Having less than two close friends generally increased the likelihood of substance use. In other studies, the association between popularity among peers and substance use in adolescents has been inconsistent. While some reports show that 'popular' teenagers tend to have higher rates of risk-taking behaviors [16] (possibly because a larger social network can increase the opportunities for engaging in risk behaviors), other studies suggest that being popular actually protects against adopting risk behaviors [34]. These findings seem consistent with our observation that loneliness increases substance use, suggesting that social isolation may be a source of stress and boredom, and can lead to increased risk behaviors [24]. These mixed findings underlie the need to consider interactions between different factors, such as the socio-economic status of the students, school settings (e.g. access to substances), cultural background, etc.

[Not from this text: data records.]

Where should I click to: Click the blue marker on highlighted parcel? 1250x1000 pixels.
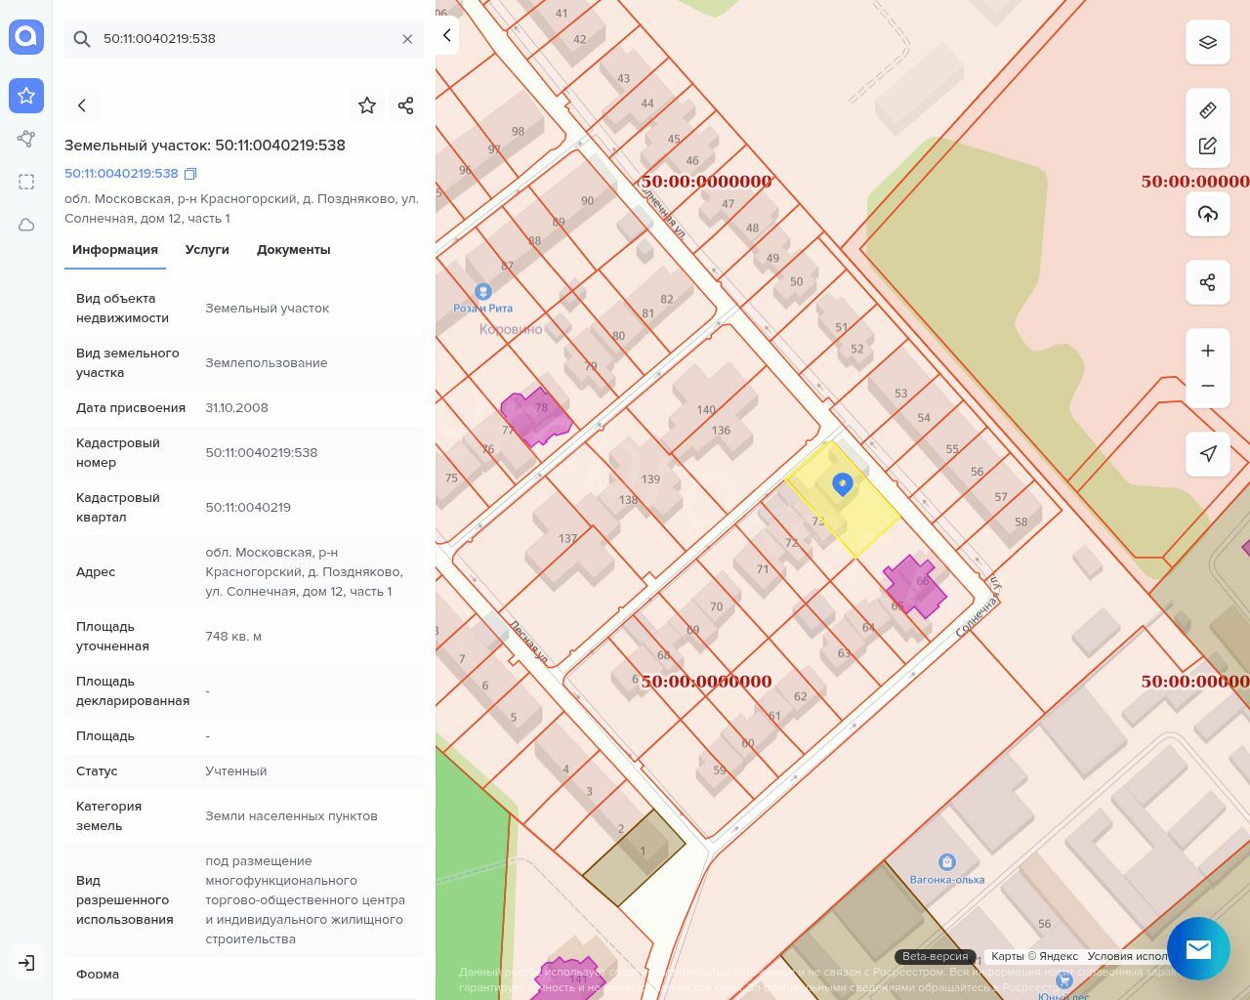(x=842, y=483)
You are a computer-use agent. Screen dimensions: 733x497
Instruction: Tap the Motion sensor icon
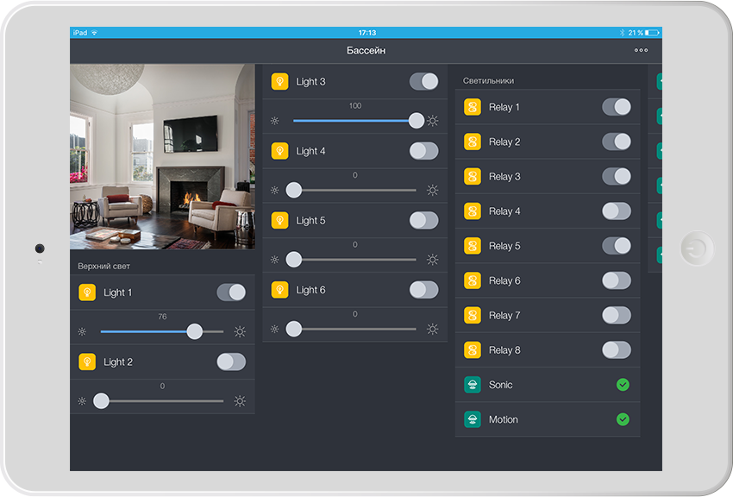click(x=473, y=419)
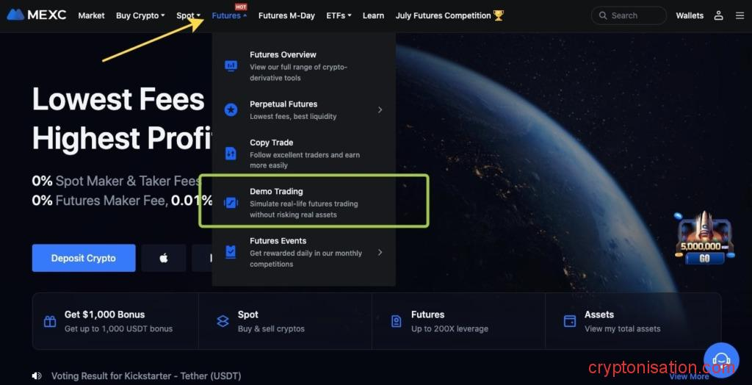
Task: Open July Futures Competition link
Action: (449, 16)
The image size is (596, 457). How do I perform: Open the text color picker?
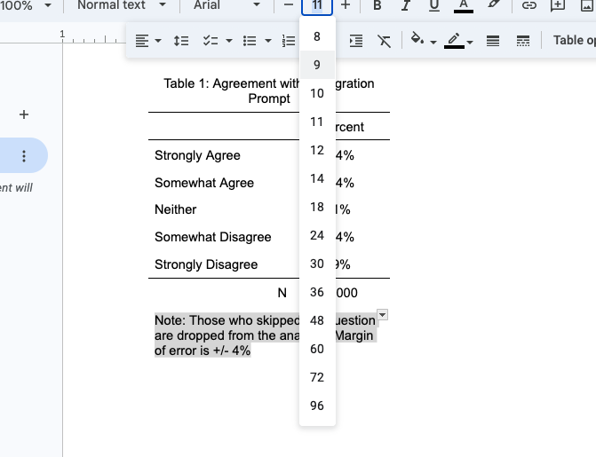point(463,5)
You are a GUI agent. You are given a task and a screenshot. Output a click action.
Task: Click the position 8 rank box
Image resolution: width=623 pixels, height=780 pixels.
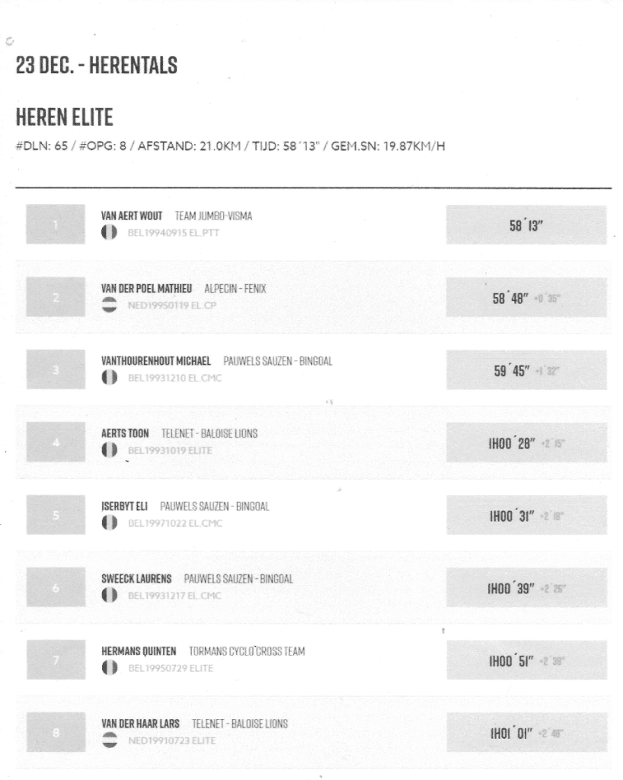tap(58, 732)
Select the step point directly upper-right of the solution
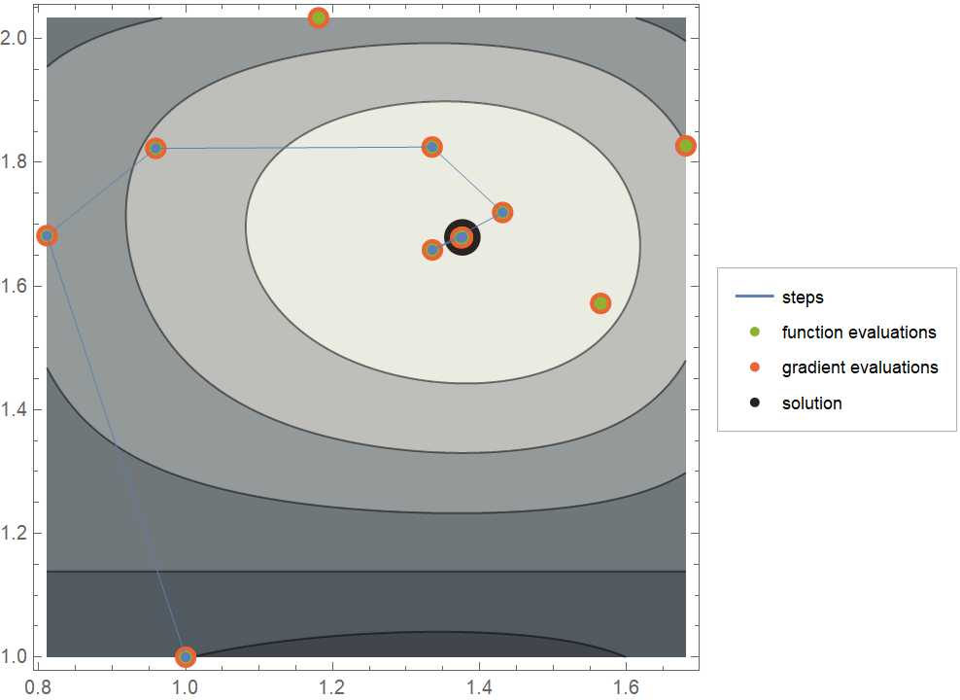The height and width of the screenshot is (700, 960). click(502, 212)
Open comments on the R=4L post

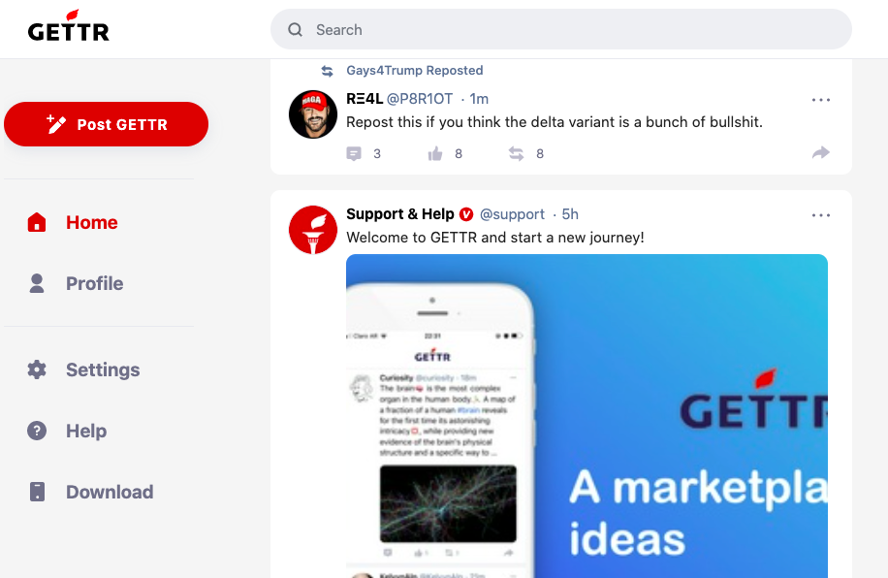pyautogui.click(x=354, y=153)
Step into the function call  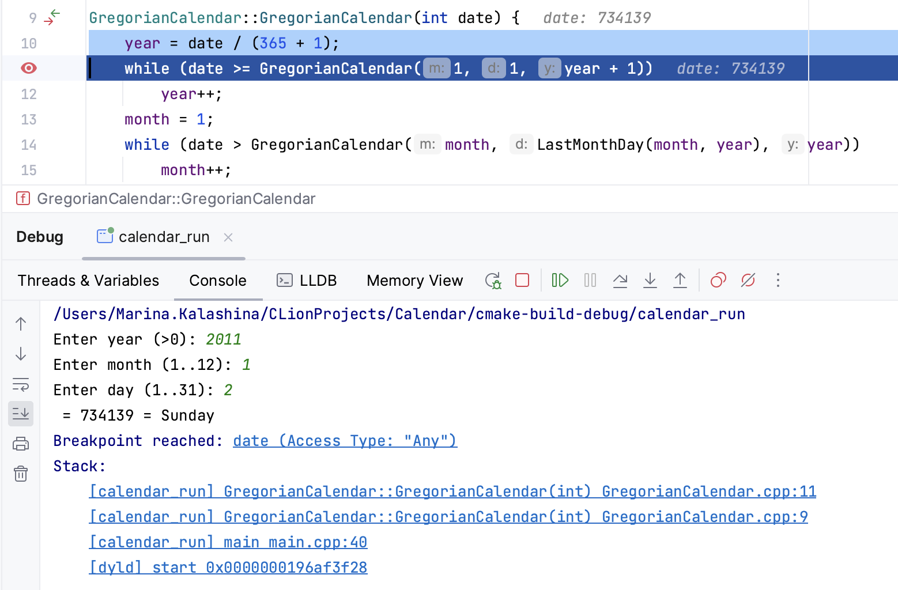coord(650,281)
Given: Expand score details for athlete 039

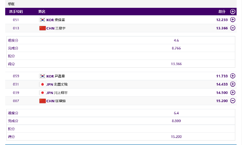Looking at the screenshot, I should (233, 93).
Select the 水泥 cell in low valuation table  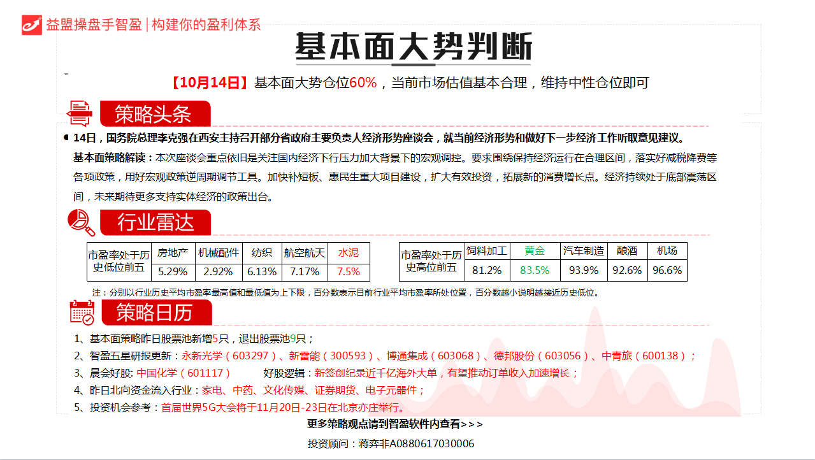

Our study has a few limitations. All data were reported by the adolescents and may reflect subjective perception of substance use rather than the actual situation. Our lenient definitions of substance use (i.e., fairly low levels of the considered risk behaviors) may reflect experimentation more than sustained substance use in some cases, and may be regarded as a normal aspect of adolescent development in some instances [68]. Moreover, the true prevalence of substance use among adolescents is likely underestimated since it has been shown that students missing school tend to have a higher prevalence of risk behaviors than students not missing school (at the time of a survey) [42]. However, it must be emphasized that the observed associations do not imply causation due to the cross-sectional nature of this study. Multicollinearity can be an issue in multivariate analysis since several explanatory variables tend to express the same dimensions and considering that it is statistically difficult to distinguish the effects on the outcomes of different explanatory variables which are correlated with each other This may be the case for variables such as "parents rarely/never check homework", "parents rarely/never understand problems" and "parents rarely/never know what child is doing". Thus, the fact that a given variable is not retained in our multivariate models in Table 4 does not necessarily imply that this variable has effect on the outcome, but it might be that it is highly correlated with one or more of the other variables retained in the model. Of note, much of the interpretation of our data in this paper, which is descriptive in nature, is based on models that are only adjusted for age (Table 2 and Table 3) and in which multicollinearity does not arise. Finally, the use of scores that assemble questions of similar domains might provide useful insight for investigating the associations between explanatory variables and health behaviors. However, no score has been proposed or validated yet within the standard methodology of GSHS. On the other hand, our study is one of few studies that have examined several risk behaviors simultaneously among adolescents in the sub-Saharan African region.


We found that substance use (cigarette smoking, alcohol drinking, and cannabis use) in adolescents is associated with several shared psychosocial characteristics. This reemphasizes the need to address the prevention of substance use through comprehensive interventions, as opposed to vertical programs on particular substances. We identified risk factors and protective factors at both the individual and family levels. Correspondingly, health promotion programs should aim at addressing a broad range of factors at these different levels. For example, reinforcing parental support and monitoring has been shown to reduce the prevalence of adolescent substance use [41]. Finally, the prevalence of substance use differed between boys and girls and the strength of the associations with the considered predictors varied according to gender in some instances, which may relate to socio-cultural factors. This underlies that gender differences should be carefully evaluated when formulating prevention interventions.